God has foreordained all that comes to pass, yet you're fully responsible for your choices.


Jeremiah 18:1-10 (NIV)


18 This is the word that came to Jeremiah from the LORD: 2 “Go down to the potter’s house, and there I will give you my message.” 3 So I went down to the potter’s house, and I saw him working at the wheel. 4 But the pot he was shaping from the clay was marred in his hands; so the potter formed it into another pot, shaping it as seemed best to him.


Then the word of the LORD came to me. 6 He said, “Can I not do with you, Israel, as this potter does?” declares the LORD. “Like clay in the hand of the potter, so are you in my hand, Israel. 7 If at any time I announce that a nation or kingdom is to be uprooted, torn down and destroyed, 8 and if that nation I warned repents of its evil, then I will relent and not inflict on it the disaster I had planned. 9 And if at another time I announce that a nation or kingdom is to be built up and planted, 10 and if it does evil in my sight and does not obey me, then I will reconsider the good I had intended to do for it.

Canons of Dordt

Point 1 - God's Unconditional Election

Articles 1-14

Article 18: The Proper Attitude Toward Election and ­Reprobation


  1. To those who complain

    1. about this grace of an undeserved election

    2. and about the severity of a just reprobation,

  2. we reply with the words of the apostle,

    1. “Who are you, O man, to talk back to God?” (Rom. 9:20),

    2. and with the words of our Savior, “Have I no right to do what I want with my own?” (Matt. 20:15). 



Summary


Once again the Bible utilizes the metaphor of a potter turning clay to describe God's sovereignty over creation, but this one is a bit different than the others. This description doesn't feature the purposefully ridiculous premise of a pot talking back, complaining about the form it's being given. This time, though, the clay got marred in the potter's hands, so the potter would rework the clay into another kind of pot as he saw fit (NET).

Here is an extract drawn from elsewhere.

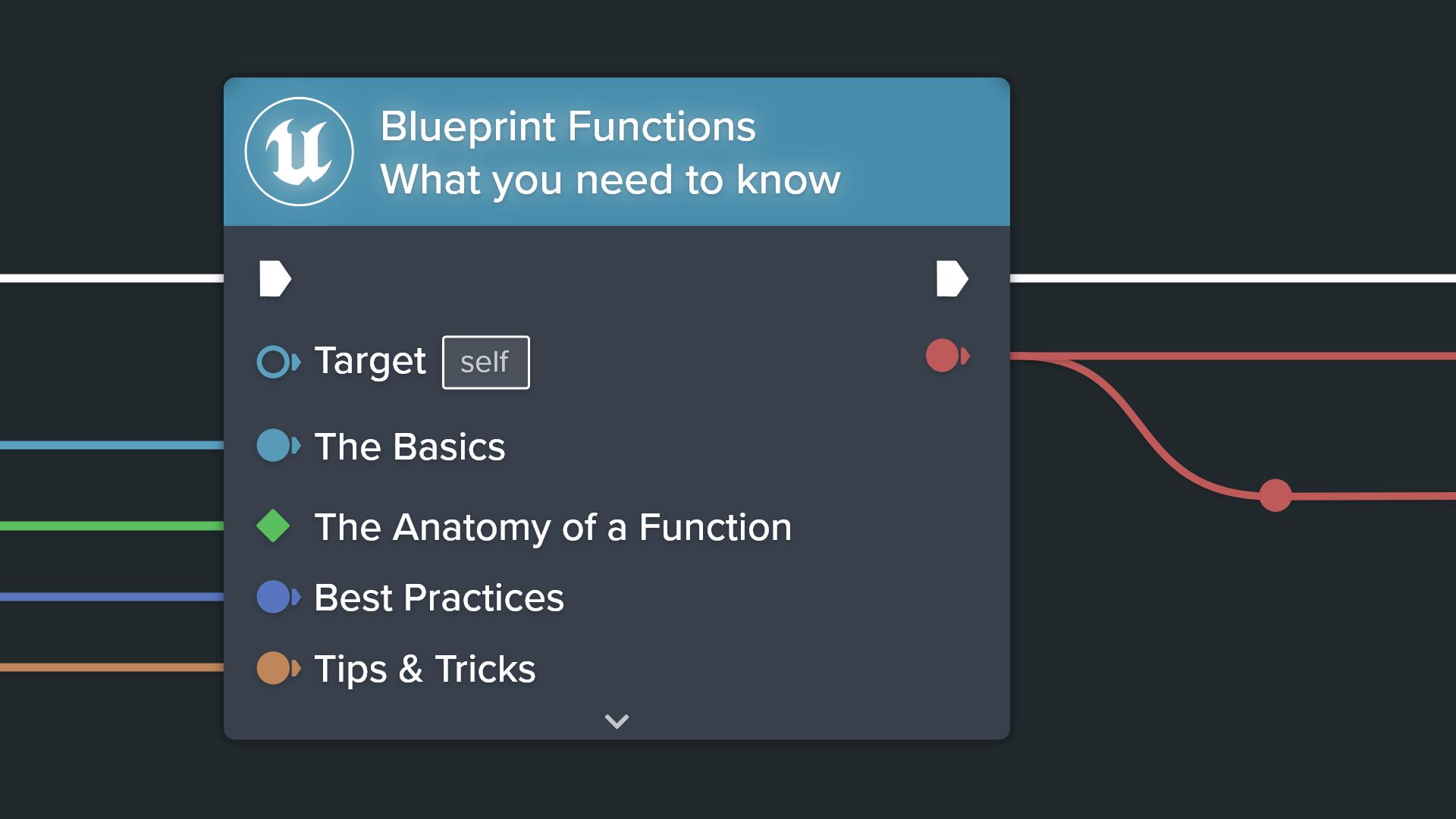Expand the node with the bottom chevron
1456x819 pixels.
(617, 721)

The LORD was giving Jeremiah more than just a lesson in pottery here. God explains to him that Israel is like clay in the hands of the potter. What God says next is quite remarkable: just as pottery is a dynamic process in that the clay's reaction to the potter's forming influences its final shape, so it is with the people God is shaping.


When the LORD announces destruction but the people repent, as did the Ninevites in Jonah's day, then He relents and does not inflict on it the disaster He had planned. Conversely, when God announces blessings, yet the people rebel and disobey, then He will reconsider the good He had intended to do for it.

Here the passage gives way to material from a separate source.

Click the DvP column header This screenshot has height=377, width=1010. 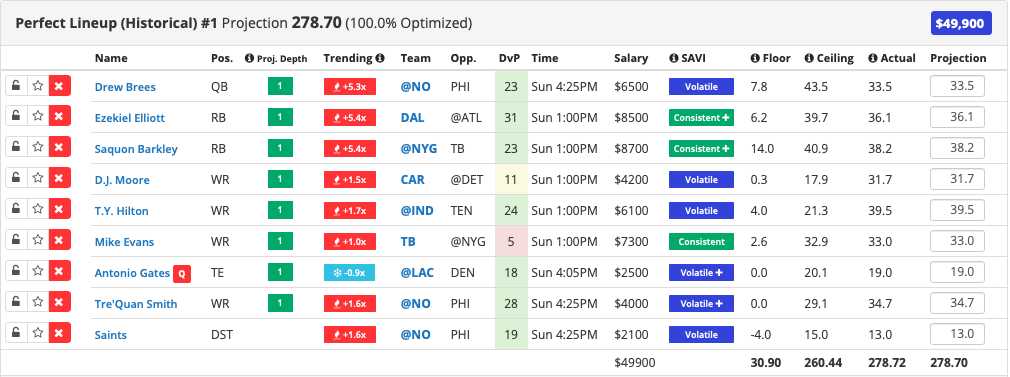(x=508, y=58)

So although the potter certainly retains full control over the forming process, the pot retains some say in the matter as well.



  Dig Deeper  


A fatalist is someone who believes that everything in life is predetermined and unchangeable, so no matter what choices we make, the outcome is already set. Often people conclude that those who embrace these doctrines of grace (Calvinism / TULIP) that we've been studying this year must be fatalists, since we believe that God's eternal, unchanging will is being sovereignly worked out to its end. The future has been foreordained, so whatever was planned to happen will happen regardless of our actions.


But we're not fatalists. Yes, the Bible teaches that God, from all eternity, did, by the most wise and holy counsel of his own will, freely, and unchangeably ordain whatsoever comes to pass (Westminster Confession, Chapter 3). Yet God works out His will in a way that preserves people's responsibility.


To help explain this, theologians make a distinction in how we describe God's will. God's decretive will is that which God has decreed from before creation, all of which will work out exactly as God intends. These decrees include things like who He has elected to salvation and the exact moment that Christ will return to judge the living and the dead.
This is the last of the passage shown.